Oh! I have a stomach or abdomen, not a tummy. I taught my children the correct words for every part of their anatomies. My boys had penises, not wee-wees. And I don't believe any female other than the Virgin Mary has a womb. Women have uteri.

Roda Rising Star

Then you would really hate it when people say JU ly for July and IN surance stressining on the in.(not sure how to type it to convey the mispronuncion). Oh then there is warsh for wash. How did that r get in there? How about winder for window? What really gets me going is when words like pen, get, set, etc are pronounced pin, git and sit. I really get on my kids (they hear it at school) about not saying their "e" like an "i". My oldest came home when he was in first grade and told me there was a new kid in his class. I asked him what his name was and he said (what I heard) N. I asked him if his name was Ian and he said no N. His name was really Ian but that is how he heard the teacher say it. It was kinda funny at the time, but I think my son is the only one that really pronounces the kid's name right now.

emcmaster Collaborator

When people say: "I have Celiac's disease." No, you don't. There wasn't a person that this disease was named after. You have Celiac disease and we are Celiacs. No apostrophe.

Wolicki Enthusiast

I had a friend who liked Mexican food. Anytime we went out to eat, she ordered

Freheetas :huh::huh:

I usually ordered Fajitas :D

mushroom Proficient
I asked him if his name was Ian and he said no N. His name was really Ian but that is how he heard the teacher say it. It was kinda funny at the time, but I think my son is the only one that really pronounces the kid's name right now.

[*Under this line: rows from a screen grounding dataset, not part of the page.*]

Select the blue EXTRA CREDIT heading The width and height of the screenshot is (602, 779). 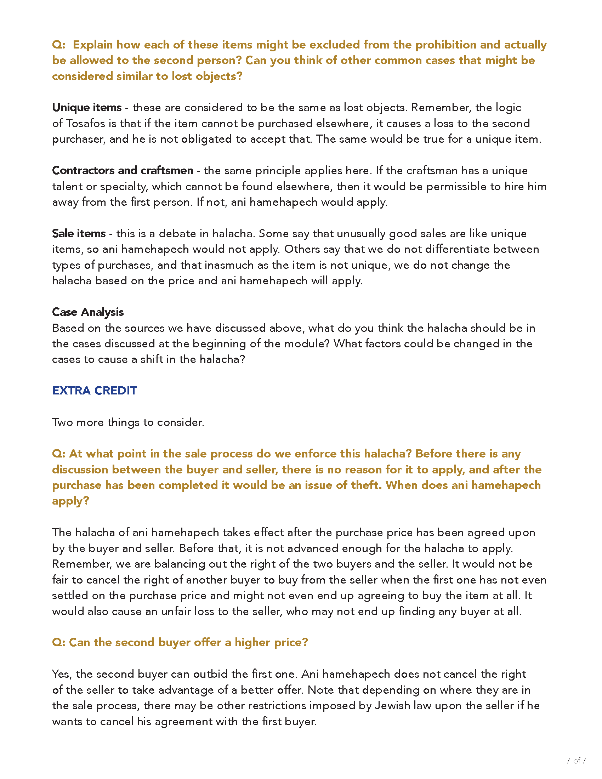click(95, 391)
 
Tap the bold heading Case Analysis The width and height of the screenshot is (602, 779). click(88, 312)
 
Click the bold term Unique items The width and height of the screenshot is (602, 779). click(87, 107)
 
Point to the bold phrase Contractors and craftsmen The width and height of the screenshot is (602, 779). click(122, 171)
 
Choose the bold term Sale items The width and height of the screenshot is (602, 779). click(79, 233)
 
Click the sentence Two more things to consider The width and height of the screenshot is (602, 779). click(128, 422)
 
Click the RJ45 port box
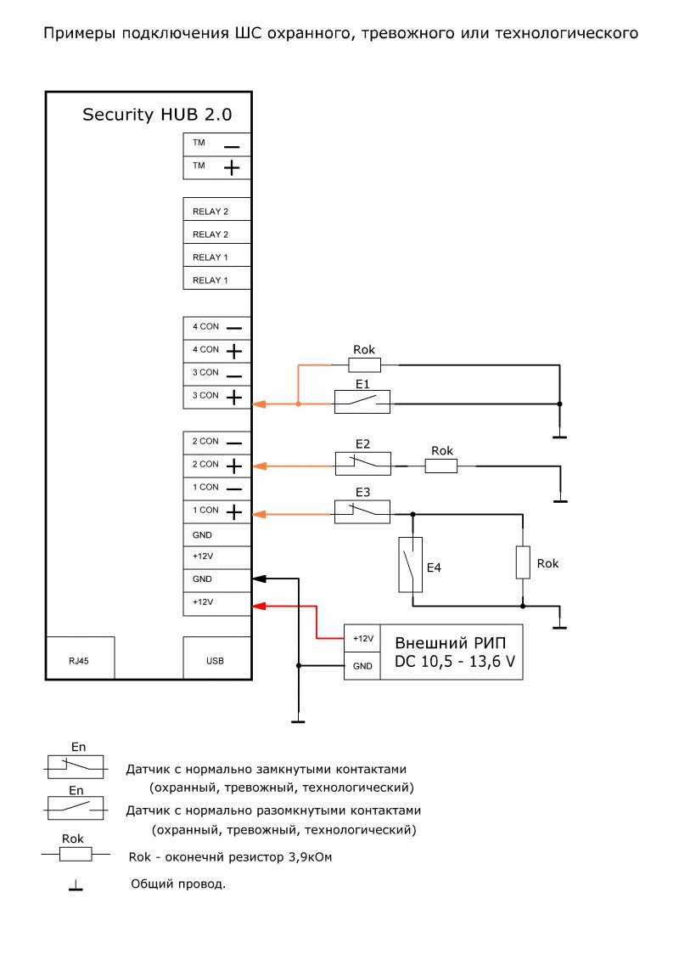coord(80,658)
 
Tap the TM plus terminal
coord(217,167)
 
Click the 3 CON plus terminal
coord(217,397)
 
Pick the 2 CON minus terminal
coord(217,443)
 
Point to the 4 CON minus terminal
coord(217,328)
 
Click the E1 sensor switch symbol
coord(362,402)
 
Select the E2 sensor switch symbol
coord(362,464)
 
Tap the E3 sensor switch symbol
coord(362,511)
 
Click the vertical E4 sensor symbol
coord(411,564)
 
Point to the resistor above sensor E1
coord(365,365)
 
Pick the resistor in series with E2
coord(441,466)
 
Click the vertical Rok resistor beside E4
coord(522,562)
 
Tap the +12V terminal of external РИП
coord(362,639)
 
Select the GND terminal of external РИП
coord(362,666)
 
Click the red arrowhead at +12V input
coord(260,606)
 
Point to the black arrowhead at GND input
coord(260,579)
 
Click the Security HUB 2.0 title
coord(157,115)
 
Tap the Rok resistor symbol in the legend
coord(76,854)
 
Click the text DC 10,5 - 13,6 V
coord(454,662)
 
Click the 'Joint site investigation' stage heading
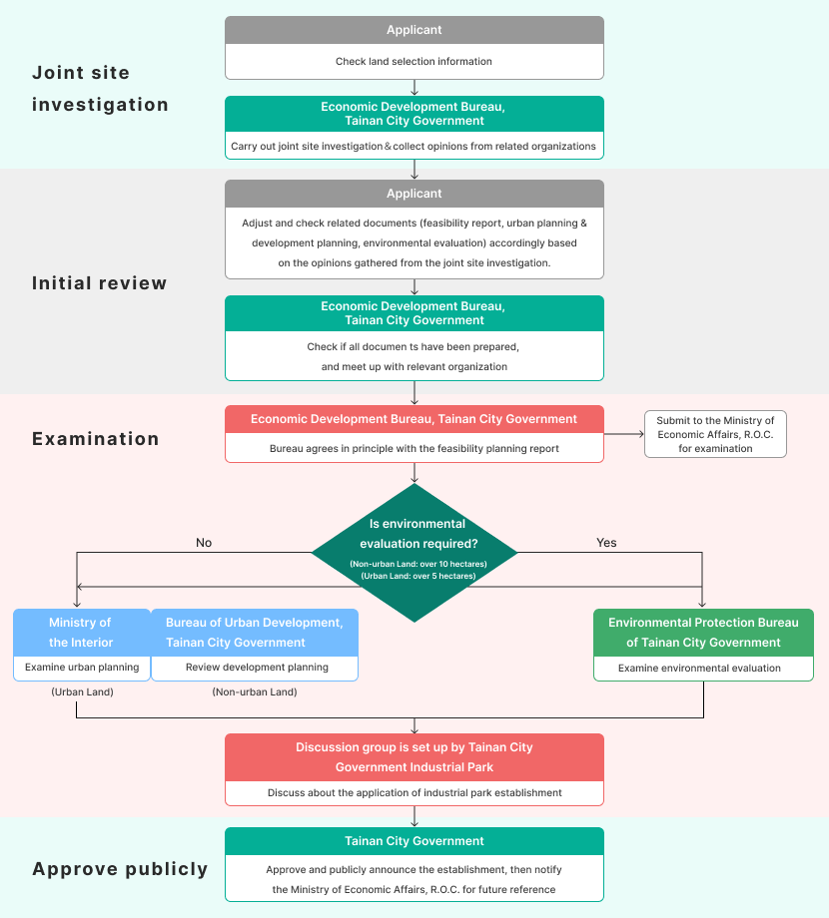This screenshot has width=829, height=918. click(x=100, y=89)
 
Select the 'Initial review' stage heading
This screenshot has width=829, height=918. click(x=100, y=283)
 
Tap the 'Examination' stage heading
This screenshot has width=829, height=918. click(x=96, y=439)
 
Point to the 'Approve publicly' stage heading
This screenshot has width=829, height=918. click(x=120, y=869)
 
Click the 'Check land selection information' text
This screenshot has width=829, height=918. click(x=414, y=62)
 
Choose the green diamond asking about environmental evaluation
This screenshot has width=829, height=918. click(x=414, y=553)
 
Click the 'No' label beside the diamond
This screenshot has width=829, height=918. click(x=204, y=543)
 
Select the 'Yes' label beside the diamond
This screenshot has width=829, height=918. click(x=606, y=543)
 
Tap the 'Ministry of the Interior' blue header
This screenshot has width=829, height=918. click(x=81, y=633)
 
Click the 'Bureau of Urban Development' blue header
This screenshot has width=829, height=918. click(x=254, y=633)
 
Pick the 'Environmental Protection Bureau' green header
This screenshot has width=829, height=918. click(x=703, y=633)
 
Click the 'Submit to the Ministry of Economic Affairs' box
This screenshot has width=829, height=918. click(x=715, y=435)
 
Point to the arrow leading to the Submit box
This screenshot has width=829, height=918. click(x=624, y=434)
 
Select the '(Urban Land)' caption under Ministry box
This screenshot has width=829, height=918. click(x=81, y=691)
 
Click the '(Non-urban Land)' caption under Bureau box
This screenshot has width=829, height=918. click(x=254, y=691)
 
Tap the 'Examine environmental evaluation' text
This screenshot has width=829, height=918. click(x=699, y=668)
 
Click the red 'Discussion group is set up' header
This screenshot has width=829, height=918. click(x=414, y=757)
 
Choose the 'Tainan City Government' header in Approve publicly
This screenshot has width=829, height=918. click(x=414, y=841)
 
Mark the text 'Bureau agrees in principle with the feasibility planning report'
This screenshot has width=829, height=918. click(x=414, y=449)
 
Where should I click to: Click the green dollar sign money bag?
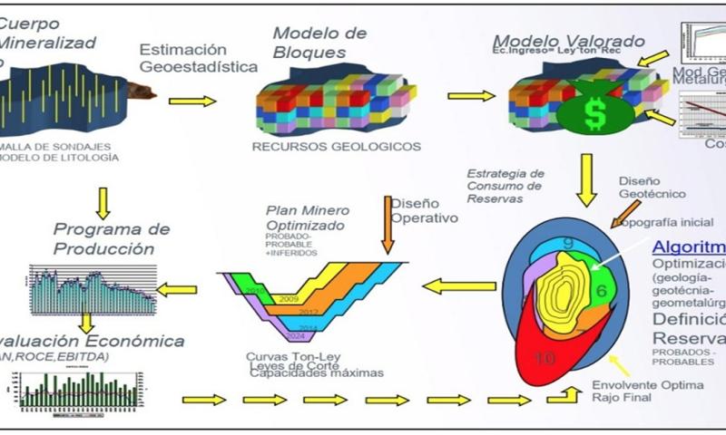tap(594, 113)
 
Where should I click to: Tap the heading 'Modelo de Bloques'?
tap(319, 43)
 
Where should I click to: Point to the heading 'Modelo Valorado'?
tap(569, 42)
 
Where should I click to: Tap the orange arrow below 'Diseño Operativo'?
tap(388, 234)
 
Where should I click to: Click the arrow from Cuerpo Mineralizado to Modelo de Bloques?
tap(192, 101)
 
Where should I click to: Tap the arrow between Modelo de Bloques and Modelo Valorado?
tap(471, 95)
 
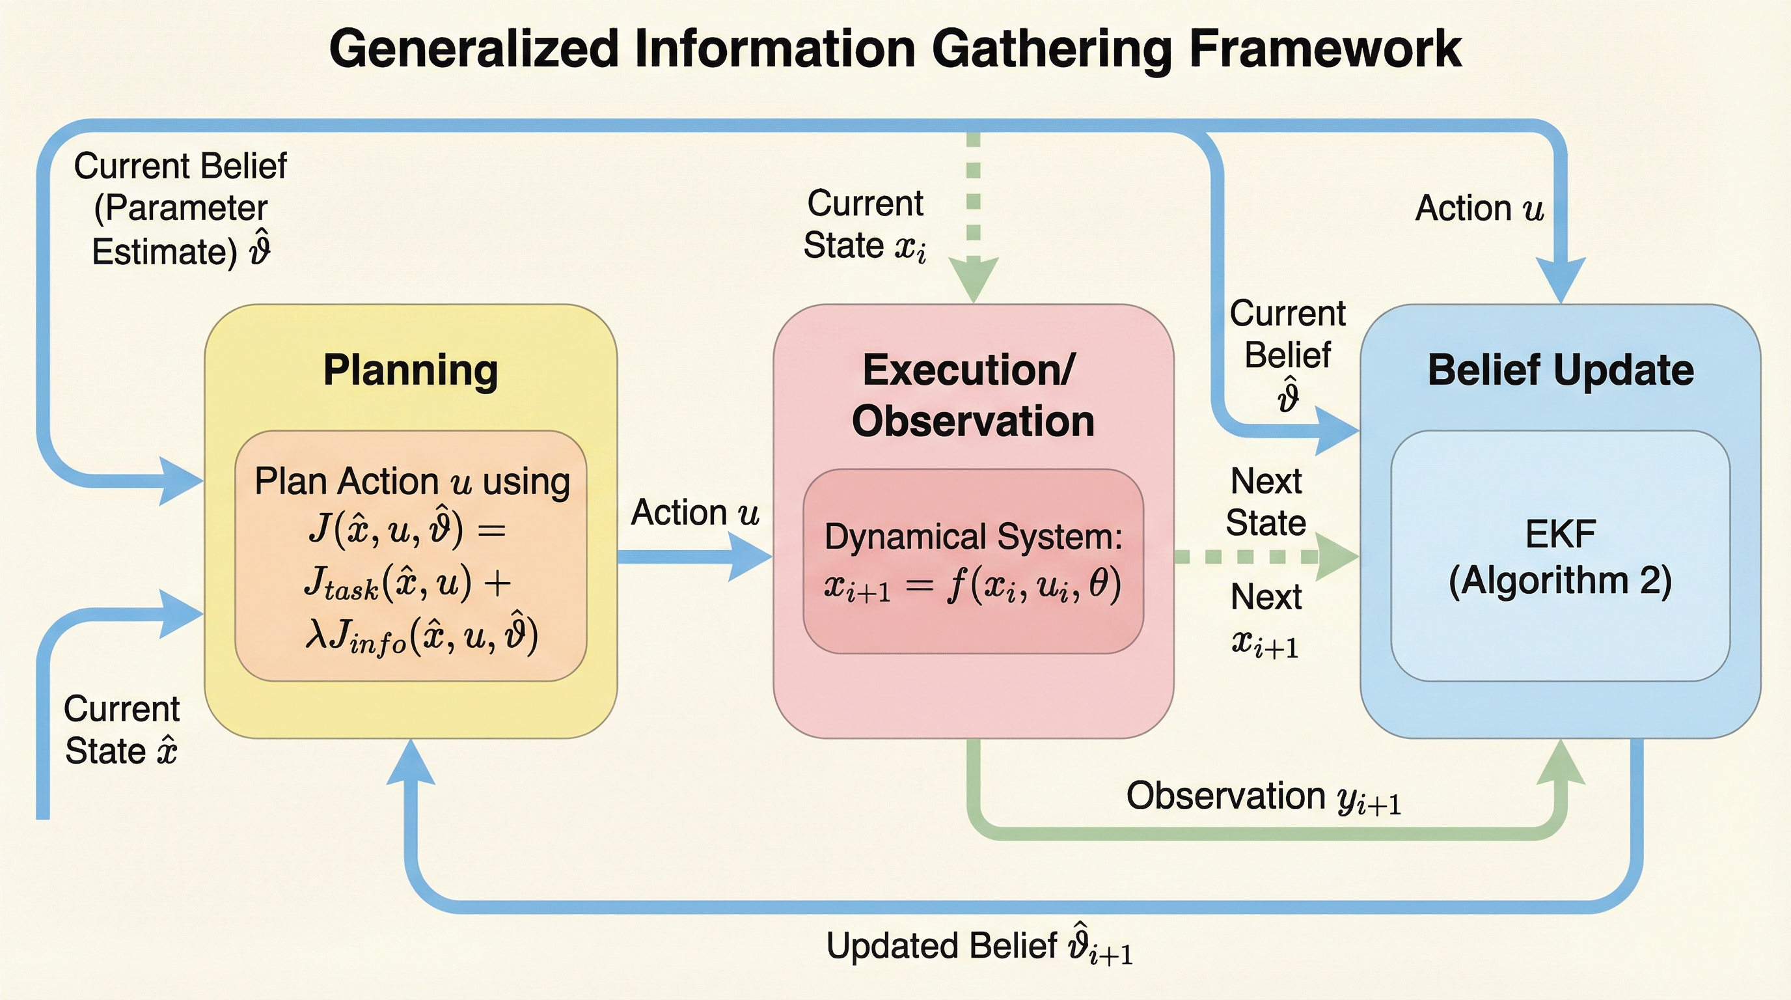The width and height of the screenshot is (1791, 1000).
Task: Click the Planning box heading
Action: pos(410,370)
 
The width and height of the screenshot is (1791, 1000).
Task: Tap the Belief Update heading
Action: pos(1560,370)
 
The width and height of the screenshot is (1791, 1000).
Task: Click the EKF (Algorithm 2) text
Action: pos(1560,558)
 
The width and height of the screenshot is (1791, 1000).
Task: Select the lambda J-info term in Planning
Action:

On the subject of name pronunciation in the States, I would hate to be called Graham (or Graeme) over there because I would always be addressed as Gram :P

Roda Rising Star
I had a friend who liked Mexican food. Anytime we went out to eat, she ordered

Freheetas :huh::huh:

I usually ordered Fajitas :D

That's funny. My mom liked to eat tortilla chips. She woud say the "ll" in english as l's instead of the "y" sound.

Juliebove Rising Star
I don't mind colloquialisms if I hear them while I am visiting the area in which they are common. I react to mispronunciations of standard American English. I suffer every year because of puNkin, HOloween, FebUary, and pitcher for piCture. A lot is two words and not the same as allot. I cringed as if I heard fingernails on a chalkboard listening to my ex/deceased husband and his relatives. Coudda did and shoudda went. DehyGration. Tires that tUmp because the tHread is worn. My MIL was always taking THums for indigestion. She called my kids' boTTles bot-les. I prefer route (root) to rOUT. I do accept, but still can't stand, second pronunciations of words, except that I hate to say "her ass" and use the more British HAIR-ess. Oh!!! I almost forgot. I am owed a million Hs. Over the past several years I have heard more silent Hs than I could have believed possible. Billy Fucillo's ads may be funny when he says his sales are Yuge but initial Hs are rapidly disappearing form American English, at least in the northeast. My friend dates Hugh, whom she calls YOU! Homage always had an H whenever we did nativity scenes when I was a child. The shepherds paid Homage to the baby Jesus. I hated it when the word simply lost its H but now the trend is to be very French and say oh-Mahj. Being reticent used to mean reluctant to say much but now it is also used to mean reluctant. Where are the grammar and English police when we need them? :o

OMG! The "alot" one really got me. I even looked it up at dictionary.com thinking I was missing something. It's not a word. I saw someone on a yahoo message board claim that it was and explained why.

When I made the comment to my mom that I couldn't stand seeing this, she replied quite hotly, "Well... You don't KNOW. Maybe it IS a word!"

In my book if it's not in the dictionary, it's not a word.